▶ _Records for the task_:

^^^^^^^^

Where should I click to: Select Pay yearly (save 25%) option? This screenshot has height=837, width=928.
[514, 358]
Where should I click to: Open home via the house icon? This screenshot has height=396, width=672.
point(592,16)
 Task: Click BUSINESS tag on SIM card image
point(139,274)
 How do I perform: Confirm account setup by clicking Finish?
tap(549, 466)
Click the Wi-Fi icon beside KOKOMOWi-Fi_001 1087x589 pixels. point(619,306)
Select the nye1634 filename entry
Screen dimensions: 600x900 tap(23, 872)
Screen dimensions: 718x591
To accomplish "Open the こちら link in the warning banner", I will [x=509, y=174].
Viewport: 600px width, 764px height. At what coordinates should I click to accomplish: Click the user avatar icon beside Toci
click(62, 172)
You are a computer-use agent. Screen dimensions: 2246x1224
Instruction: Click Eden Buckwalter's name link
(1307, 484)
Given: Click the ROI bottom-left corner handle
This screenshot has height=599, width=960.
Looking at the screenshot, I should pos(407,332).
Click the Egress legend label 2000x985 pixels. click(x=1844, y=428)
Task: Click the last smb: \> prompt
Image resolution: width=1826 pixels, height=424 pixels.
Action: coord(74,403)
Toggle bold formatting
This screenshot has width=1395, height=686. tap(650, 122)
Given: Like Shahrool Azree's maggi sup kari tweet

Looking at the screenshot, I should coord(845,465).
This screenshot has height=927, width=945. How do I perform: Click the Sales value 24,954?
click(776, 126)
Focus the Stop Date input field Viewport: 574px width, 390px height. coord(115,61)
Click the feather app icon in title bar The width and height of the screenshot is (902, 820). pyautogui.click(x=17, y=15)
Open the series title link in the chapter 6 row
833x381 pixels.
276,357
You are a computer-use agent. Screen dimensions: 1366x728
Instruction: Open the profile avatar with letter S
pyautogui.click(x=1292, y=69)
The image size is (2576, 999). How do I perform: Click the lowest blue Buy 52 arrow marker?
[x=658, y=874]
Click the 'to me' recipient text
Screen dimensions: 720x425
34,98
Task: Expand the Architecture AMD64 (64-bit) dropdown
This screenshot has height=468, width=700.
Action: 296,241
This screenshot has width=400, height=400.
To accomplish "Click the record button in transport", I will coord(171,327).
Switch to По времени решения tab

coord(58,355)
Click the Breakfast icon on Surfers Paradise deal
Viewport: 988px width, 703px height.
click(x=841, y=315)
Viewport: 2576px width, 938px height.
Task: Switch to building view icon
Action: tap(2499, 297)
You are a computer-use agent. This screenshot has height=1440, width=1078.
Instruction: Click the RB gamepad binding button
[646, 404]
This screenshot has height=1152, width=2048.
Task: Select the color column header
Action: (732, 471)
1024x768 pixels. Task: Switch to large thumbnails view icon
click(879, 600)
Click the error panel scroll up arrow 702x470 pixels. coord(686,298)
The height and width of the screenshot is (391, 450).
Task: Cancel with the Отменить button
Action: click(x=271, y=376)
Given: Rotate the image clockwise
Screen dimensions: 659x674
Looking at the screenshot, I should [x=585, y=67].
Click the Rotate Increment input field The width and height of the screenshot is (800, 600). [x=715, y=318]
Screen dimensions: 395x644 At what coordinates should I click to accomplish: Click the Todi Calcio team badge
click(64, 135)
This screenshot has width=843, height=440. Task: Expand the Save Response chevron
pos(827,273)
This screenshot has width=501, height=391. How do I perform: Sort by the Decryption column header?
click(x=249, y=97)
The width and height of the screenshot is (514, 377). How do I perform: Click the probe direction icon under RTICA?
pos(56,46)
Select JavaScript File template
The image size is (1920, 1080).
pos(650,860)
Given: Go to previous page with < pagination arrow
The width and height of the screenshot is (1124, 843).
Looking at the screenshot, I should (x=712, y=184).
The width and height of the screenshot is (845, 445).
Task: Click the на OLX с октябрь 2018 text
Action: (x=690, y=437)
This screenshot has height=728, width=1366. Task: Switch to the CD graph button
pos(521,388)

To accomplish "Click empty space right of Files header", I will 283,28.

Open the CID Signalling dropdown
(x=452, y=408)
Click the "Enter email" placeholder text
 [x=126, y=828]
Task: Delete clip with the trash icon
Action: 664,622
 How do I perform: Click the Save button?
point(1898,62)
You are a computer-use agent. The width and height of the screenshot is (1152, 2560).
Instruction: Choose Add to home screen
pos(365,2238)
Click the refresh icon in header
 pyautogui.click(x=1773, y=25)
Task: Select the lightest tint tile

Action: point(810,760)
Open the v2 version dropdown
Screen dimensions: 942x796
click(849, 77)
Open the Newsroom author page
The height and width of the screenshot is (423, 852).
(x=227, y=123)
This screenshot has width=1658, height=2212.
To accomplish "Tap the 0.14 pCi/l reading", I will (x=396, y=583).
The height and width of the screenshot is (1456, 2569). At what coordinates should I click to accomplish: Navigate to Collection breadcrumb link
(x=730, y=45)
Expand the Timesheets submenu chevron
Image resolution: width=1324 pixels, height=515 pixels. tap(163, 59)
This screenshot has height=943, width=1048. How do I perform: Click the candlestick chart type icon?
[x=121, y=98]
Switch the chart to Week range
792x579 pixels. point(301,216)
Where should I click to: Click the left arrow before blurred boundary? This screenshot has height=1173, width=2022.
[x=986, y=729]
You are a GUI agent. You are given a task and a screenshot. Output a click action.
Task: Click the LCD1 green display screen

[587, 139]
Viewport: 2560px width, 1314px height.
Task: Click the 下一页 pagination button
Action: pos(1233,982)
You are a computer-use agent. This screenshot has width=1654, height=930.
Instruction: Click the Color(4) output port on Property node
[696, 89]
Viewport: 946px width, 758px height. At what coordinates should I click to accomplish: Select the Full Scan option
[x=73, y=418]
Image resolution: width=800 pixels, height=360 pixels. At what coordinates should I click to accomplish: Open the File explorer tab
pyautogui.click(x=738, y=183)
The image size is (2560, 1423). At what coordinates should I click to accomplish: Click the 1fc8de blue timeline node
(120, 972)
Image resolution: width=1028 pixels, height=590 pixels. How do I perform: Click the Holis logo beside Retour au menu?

^^^^^^^^

▶ _Written exercise_:
Rewrite all of the material above as a JSON list of strings, with one string for each line and no blank lines.

▶ _The response_:
[
  "Where should I click to: Select Pay yearly (save 25%) option? This screenshot has height=837, width=928.",
  "[514, 358]",
  "Where should I click to: Open home via the house icon? This screenshot has height=396, width=672.",
  "point(592,16)",
  " Task: Click BUSINESS tag on SIM card image",
  "point(139,274)",
  " How do I perform: Confirm account setup by clicking Finish?",
  "tap(549, 466)",
  "Click the Wi-Fi icon beside KOKOMOWi-Fi_001 1087x589 pixels. point(619,306)",
  "Select the nye1634 filename entry",
  "Screen dimensions: 600x900 tap(23, 872)",
  "Screen dimensions: 718x591",
  "To accomplish \"Open the こちら link in the warning banner\", I will [x=509, y=174].",
  "Viewport: 600px width, 764px height. At what coordinates should I click to accomplish: Click the user avatar icon beside Toci",
  "click(62, 172)",
  "You are a computer-use agent. Screen dimensions: 2246x1224",
  "Instruction: Click Eden Buckwalter's name link",
  "(1307, 484)",
  "Given: Click the ROI bottom-left corner handle",
  "This screenshot has height=599, width=960.",
  "Looking at the screenshot, I should pos(407,332).",
  "Click the Egress legend label 2000x985 pixels. click(x=1844, y=428)",
  "Task: Click the last smb: \\> prompt",
  "Image resolution: width=1826 pixels, height=424 pixels.",
  "Action: coord(74,403)",
  "Toggle bold formatting",
  "This screenshot has width=1395, height=686. tap(650, 122)",
  "Given: Like Shahrool Azree's maggi sup kari tweet",
  "Looking at the screenshot, I should coord(845,465).",
  "This screenshot has height=927, width=945. How do I perform: Click the Sales value 24,954?",
  "click(776, 126)",
  "Focus the Stop Date input field Viewport: 574px width, 390px height. coord(115,61)",
  "Click the feather app icon in title bar The width and height of the screenshot is (902, 820). pyautogui.click(x=17, y=15)",
  "Open the series title link in the chapter 6 row",
  "833x381 pixels.",
  "276,357",
  "You are a computer-use agent. Screen dimensions: 1366x728",
  "Instruction: Open the profile avatar with letter S",
  "pyautogui.click(x=1292, y=69)",
  "The image size is (2576, 999). How do I perform: Click the lowest blue Buy 52 arrow marker?",
  "[x=658, y=874]",
  "Click the 'to me' recipient text",
  "Screen dimensions: 720x425",
  "34,98",
  "Task: Expand the Architecture AMD64 (64-bit) dropdown",
  "This screenshot has height=468, width=700.",
  "Action: 296,241",
  "This screenshot has width=400, height=400.",
  "To accomplish \"Click the record button in transport\", I will coord(171,327).",
  "Switch to По времени решения tab",
  "coord(58,355)",
  "Click the Breakfast icon on Surfers Paradise deal",
  "Viewport: 988px width, 703px height.",
  "click(x=841, y=315)",
  "Viewport: 2576px width, 938px height.",
  "Task: Switch to building view icon",
  "Action: tap(2499, 297)",
  "You are a computer-use agent. This screenshot has height=1440, width=1078.",
  "Instruction: Click the RB gamepad binding button",
  "[646, 404]",
  "This screenshot has height=1152, width=2048.",
  "Task: Select the color column header",
  "Action: (732, 471)",
  "1024x768 pixels. Task: Switch to large thumbnails view icon",
  "click(879, 600)",
  "Click the error panel scroll up arrow 702x470 pixels. coord(686,298)",
  "The height and width of the screenshot is (391, 450).",
  "Task: Cancel with the Отменить button",
  "Action: click(x=271, y=376)",
  "Given: Rotate the image clockwise",
  "Screen dimensions: 659x674",
  "Looking at the screenshot, I should [x=585, y=67].",
  "Click the Rotate Increment input field The width and height of the screenshot is (800, 600). [x=715, y=318]",
  "Screen dimensions: 395x644 At what coordinates should I click to accomplish: Click the Todi Calcio team badge",
  "click(64, 135)",
  "This screenshot has width=843, height=440. Task: Expand the Save Response chevron",
  "pos(827,273)",
  "This screenshot has width=501, height=391. How do I perform: Sort by the Decryption column header?",
  "click(x=249, y=97)",
  "The width and height of the screenshot is (514, 377). How do I perform: Click the probe direction icon under RTICA?",
  "pos(56,46)",
  "Select JavaScript File template",
  "The image size is (1920, 1080).",
  "pos(650,860)",
  "Given: Go to previous page with < pagination arrow",
  "The width and height of the screenshot is (1124, 843).",
  "Looking at the screenshot, I should (x=712, y=184).",
  "The width and height of the screenshot is (845, 445).",
  "Task: Click the на OLX с октябрь 2018 text",
  "Action: (x=690, y=437)",
  "This screenshot has height=728, width=1366. Task: Switch to the CD graph button",
  "pos(521,388)",
  "To accomplish \"Click empty space right of Files header\", I will 283,28.",
  "Open the CID Signalling dropdown",
  "(x=452, y=408)",
  "Click the \"Enter email\" placeholder text",
  " [x=126, y=828]",
  "Task: Delete clip with the trash icon",
  "Action: 664,622",
  " How do I perform: Click the Save button?",
  "point(1898,62)",
  "You are a computer-use agent. The width and height of the screenshot is (1152, 2560).",
  "Instruction: Choose Add to home screen",
  "pos(365,2238)",
  "Click the refresh icon in header",
  " pyautogui.click(x=1773, y=25)",
  "Task: Select the lightest tint tile",
  "Action: point(810,760)",
  "Open the v2 version dropdown",
  "Screen dimensions: 942x796",
  "click(849, 77)",
  "Open the Newsroom author page",
  "The height and width of the screenshot is (423, 852).",
  "(x=227, y=123)",
  "This screenshot has width=1658, height=2212.",
  "To accomplish \"Tap the 0.14 pCi/l reading\", I will (x=396, y=583).",
  "The height and width of the screenshot is (1456, 2569). At what coordinates should I click to accomplish: Navigate to Collection breadcrumb link",
  "(x=730, y=45)",
  "Expand the Timesheets submenu chevron",
  "Image resolution: width=1324 pixels, height=515 pixels. tap(163, 59)",
  "This screenshot has height=943, width=1048. How do I perform: Click the candlestick chart type icon?",
  "[x=121, y=98]",
  "Switch the chart to Week range",
  "792x579 pixels. point(301,216)",
  "Where should I click to: Click the left arrow before blurred boundary? This screenshot has height=1173, width=2022.",
  "[x=986, y=729]",
  "You are a GUI agent. You are given a task and a screenshot. Output a click action.",
  "Task: Click the LCD1 green display screen",
  "[587, 139]",
  "Viewport: 2560px width, 1314px height.",
  "Task: Click the 下一页 pagination button",
  "Action: pos(1233,982)",
  "You are a computer-use agent. This screenshot has width=1654, height=930.",
  "Instruction: Click the Color(4) output port on Property node",
  "[696, 89]",
  "Viewport: 946px width, 758px height. At what coordinates should I click to accomplish: Select the Full Scan option",
  "[x=73, y=418]",
  "Image resolution: width=800 pixels, height=360 pixels. At what coordinates should I click to accomplish: Open the File explorer tab",
  "pyautogui.click(x=738, y=183)",
  "The image size is (2560, 1423). At what coordinates should I click to accomplish: Click the 1fc8de blue timeline node",
  "(120, 972)",
  "Image resolution: width=1028 pixels, height=590 pixels. How do I perform: Click the Holis logo beside Retour au menu?"
]